STEVE INSKEEP, host:
This is the kind of thing you expect to happen in some unstable foreign country or in an old movie. You're traveling within a country, yet you come to a checkpoint and someone says, your papers, please. It's happening in more of the United States. The US Border Patrol is checking the citizenship of passengers on certain ferries that travel the waters inside Washington State. Such checks are common in the Southwest, but along the Canadian border, they're relatively new. As NPR's Martin Kaste reports, the checkpoints have come as a shock to many people.
MARTIN KASTE: This is a Washington State ferry, running from Friday Harbor on San Juan Island to Anacortes, a town on the Washington State coast. This is a purely domestic route. We never leave US waters. And yet, when we arrive in Anacortes, there's a decent chance that we'll be greeted by the Border Patrol.
Mr. JOE GIULIANO (Spokesman, US Border Patrol): We're asking you your nationality and citizenship.
KASTE: Joe Giuliano is on the phone. He's a Border Patrol spokesman, and he's walking me through what might happen if there's a checkpoint when this ferry docks.
Mr. GIULIANO: If you have no paperwork with you, then we either have to be convinced by you or run some other records checks either on your vehicle or the name you give us to attempt to validate that.
KASTE: Washington State's San Juans are a cluster of picture postcard islands known for small farms, B&B's and whale watching. They also happen to be very close to Canada - close enough that an illegal immigrant or a smuggler might kayak across and then take a domestic ferry to the US mainland. The Border Patrol says that's why it needs to have a choke point at the Anacortes dock.
Unidentified Man: All passengers must disembark the vessel upon arrival.
KASTE: Although today, it looks like there won't be any checks. They're letting us straight off the ferry. Passenger Vinnie O'Connor is relieved not to have to stop and attest to his citizenship.
Does it bug you in any way to have to answer that question?
Mr. VINNIE O'CONNOR: Well, if it bugs me, I'm not going to say anything. I want to get through the line and get in my car and go home.
KASTE: It certainly bugs some people. William Ginsig, who lives on Orcas Island, encountered the checkpoint for the first time a couple of weeks ago.
Mr. WILLIAM GINSIG: When we got there, there was this big guy, came over to the car. I rolled down the window, and he says, oh, you're American, go ahead. The hysterical part about all this is my wife is a French citizen.
KASTE: Upset islanders even called in a Seattle immigration lawyer, Matt Adams, director of the Northwest Immigrant Rights Project. He came out and gave them a mini legal seminar.
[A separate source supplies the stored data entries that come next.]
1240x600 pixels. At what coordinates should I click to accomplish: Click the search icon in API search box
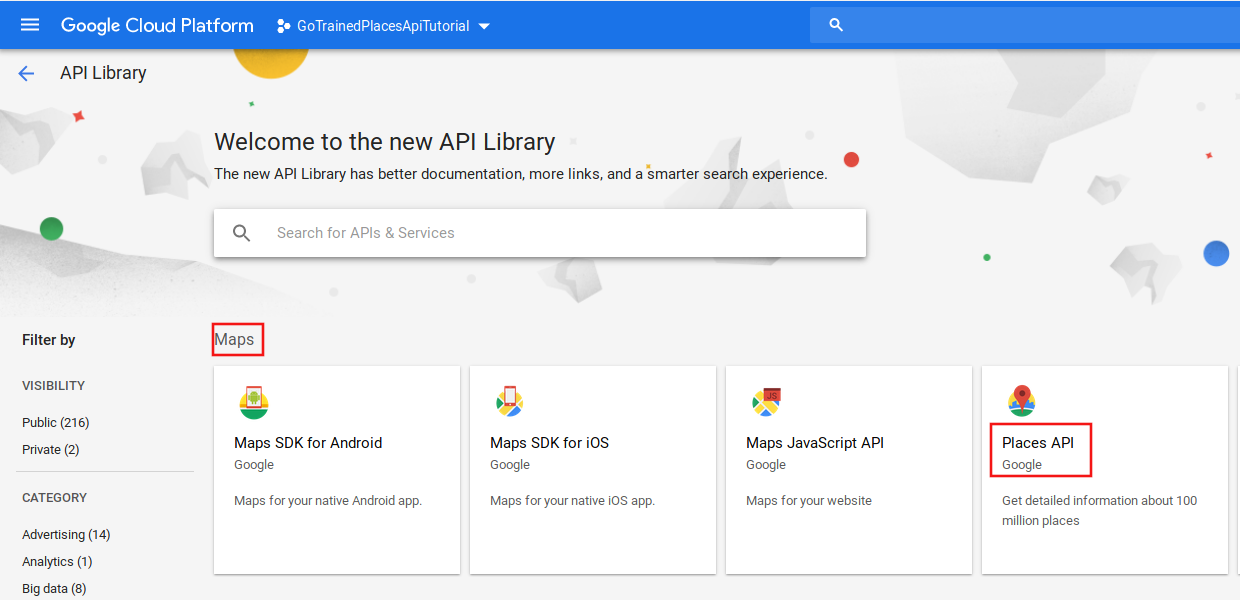242,233
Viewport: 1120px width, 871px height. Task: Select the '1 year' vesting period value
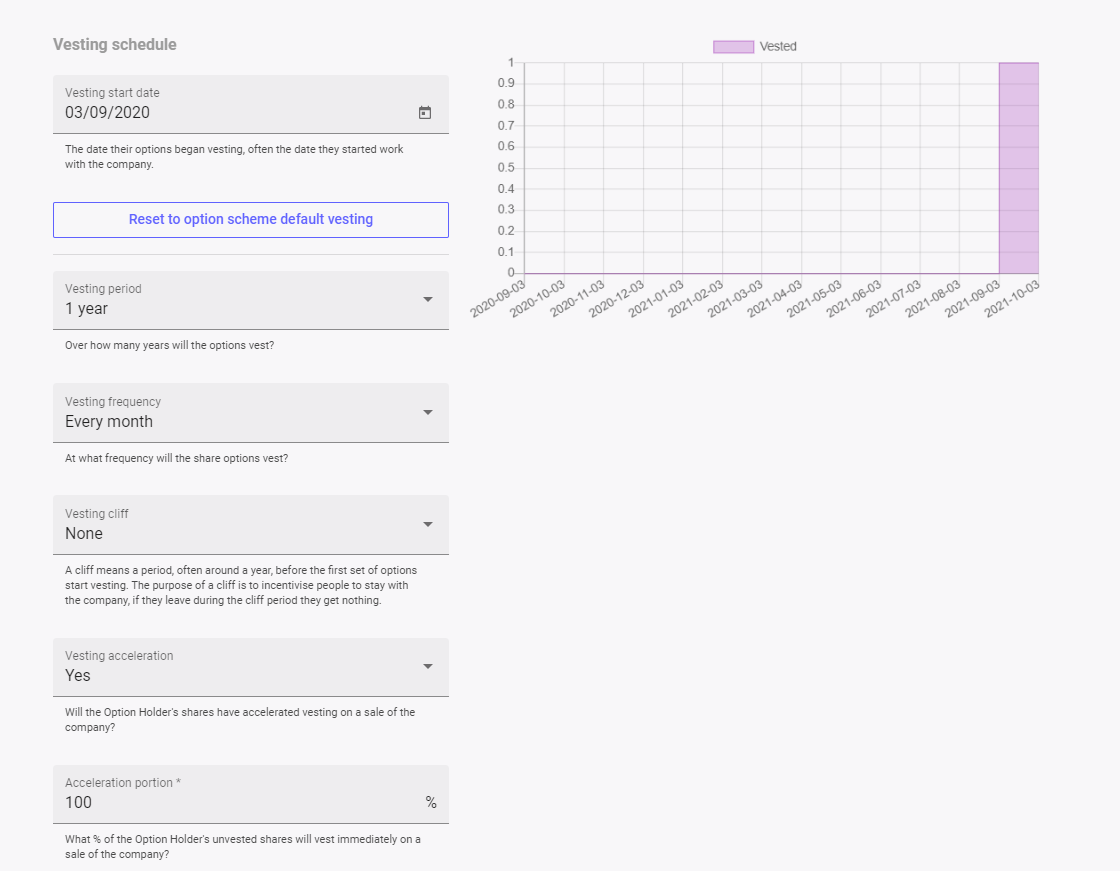coord(87,309)
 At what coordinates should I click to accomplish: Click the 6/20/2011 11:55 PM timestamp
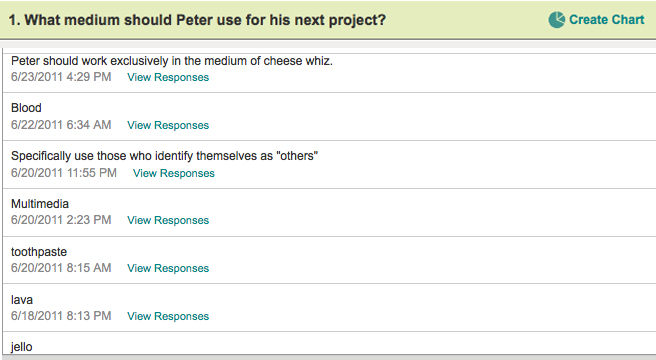coord(64,173)
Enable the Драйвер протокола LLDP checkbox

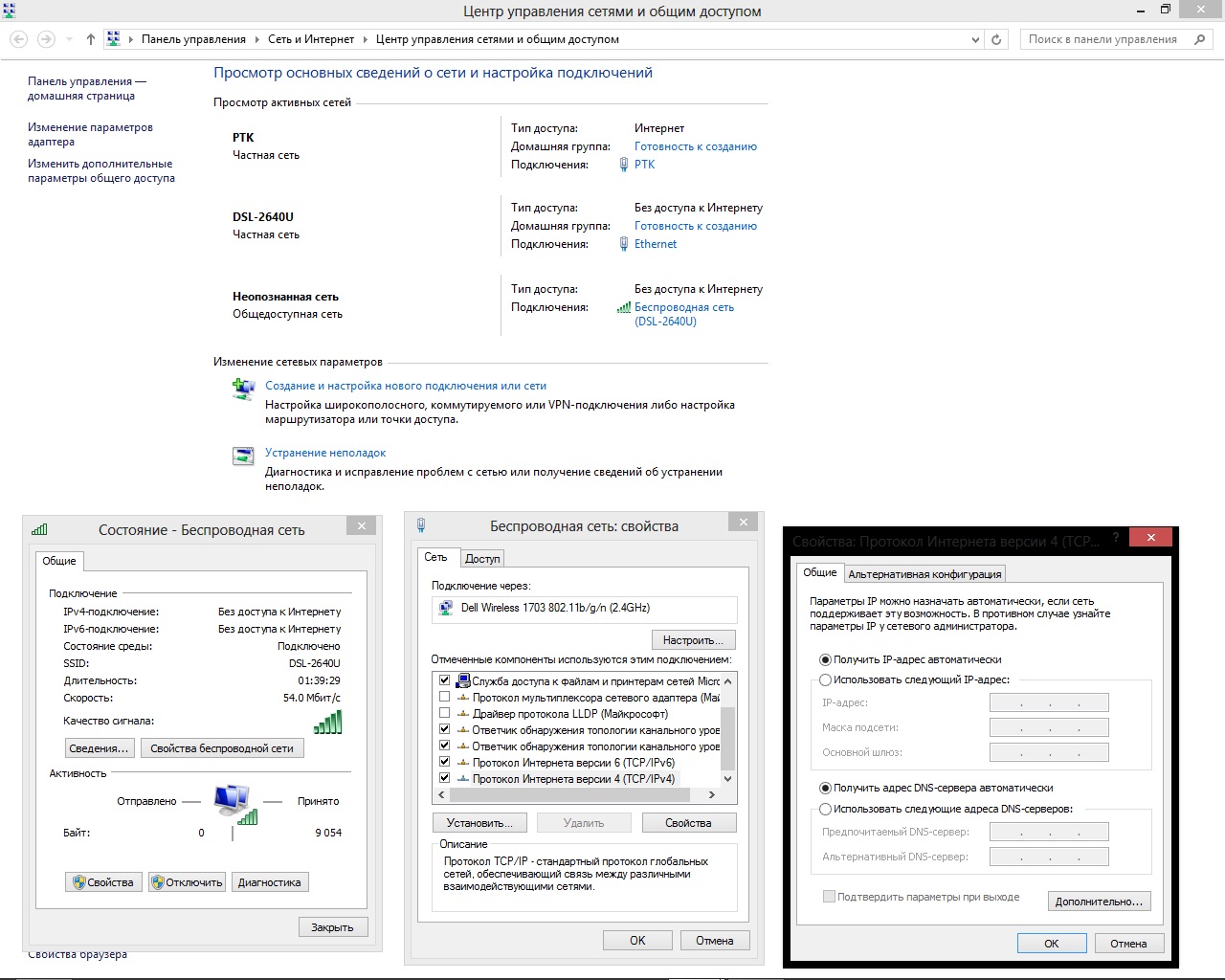(x=444, y=713)
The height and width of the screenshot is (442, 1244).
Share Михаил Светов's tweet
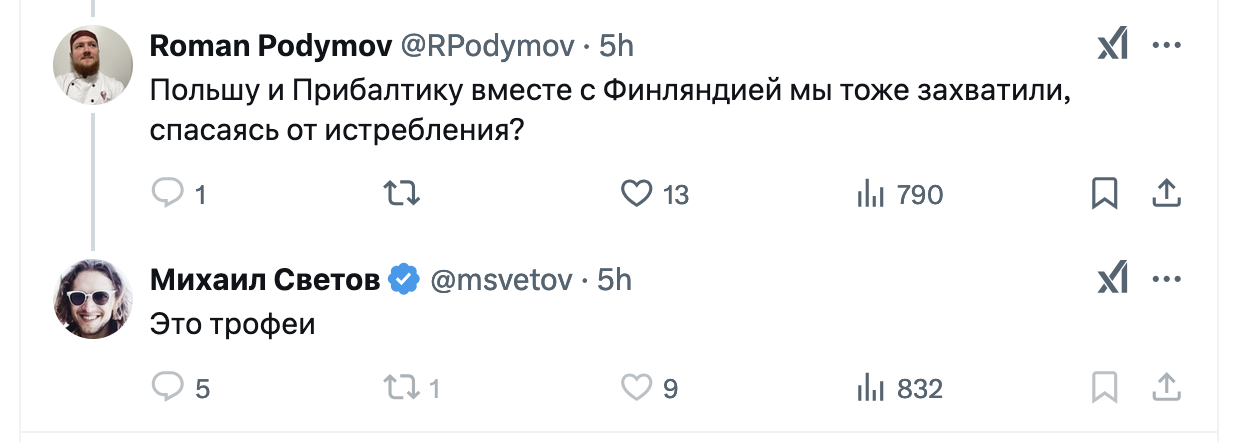1166,387
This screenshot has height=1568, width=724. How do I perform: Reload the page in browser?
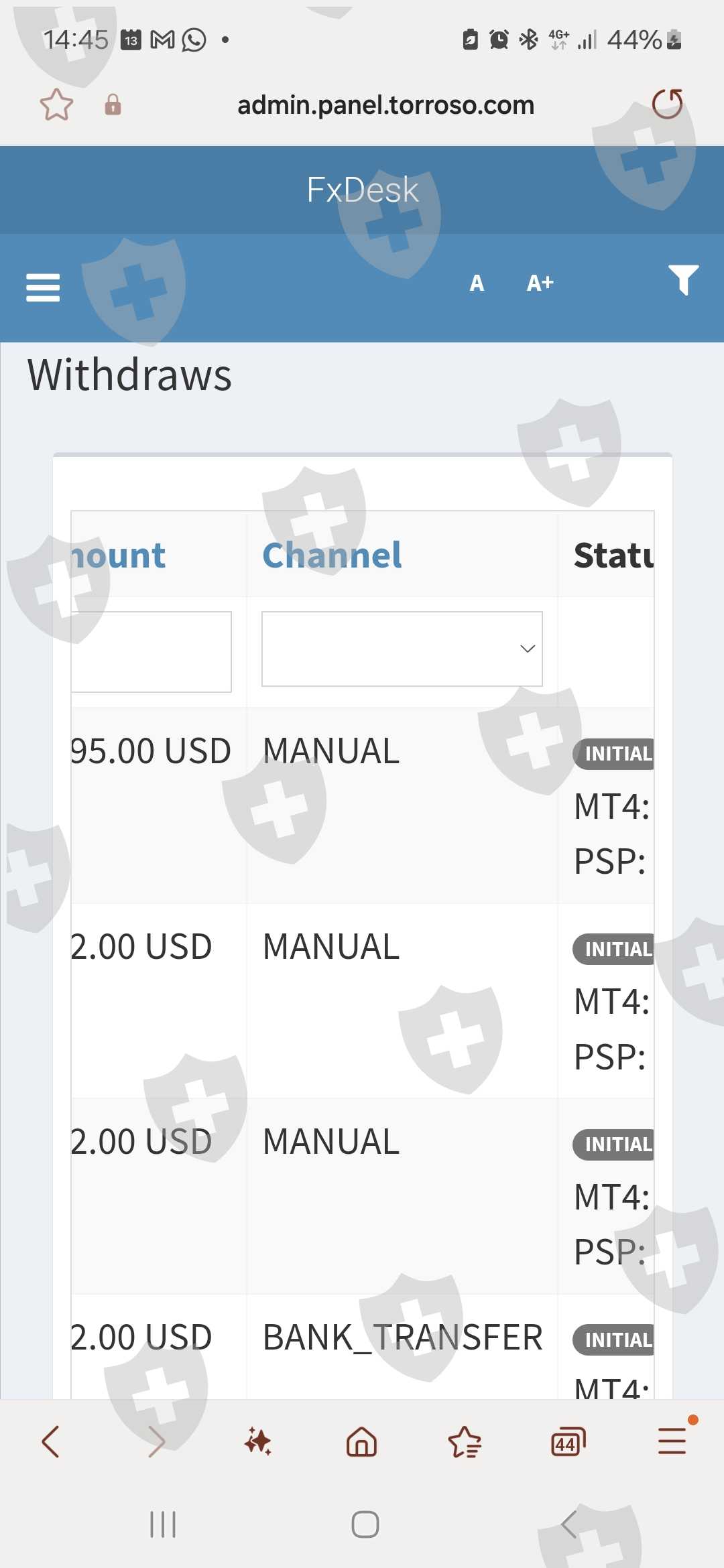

Mr. MATT ADAMS (Director, Northwest Immigrant Rights Project): They can ask you where you're from. They can ask you to show your papers or to show your driver's license or to show your birth certificate, but you don't have to provide that information.
KASTE: He says because this isn't a checkpoint on the border, people do have a greater right to privacy.
Mr. ADAMS: What I suggest to individuals is to politely refuse to answer questions, and then if they still don't let you go, to say, am I under arrest? If I'm not under arrest, I'd like to continue on my way.
KASTE: There have been a few protests. A couple of passengers tried answering the citizenship question by flashing American flags they'd painted on their wrists. They were just delayed. But for illegal immigrants, the stakes are higher.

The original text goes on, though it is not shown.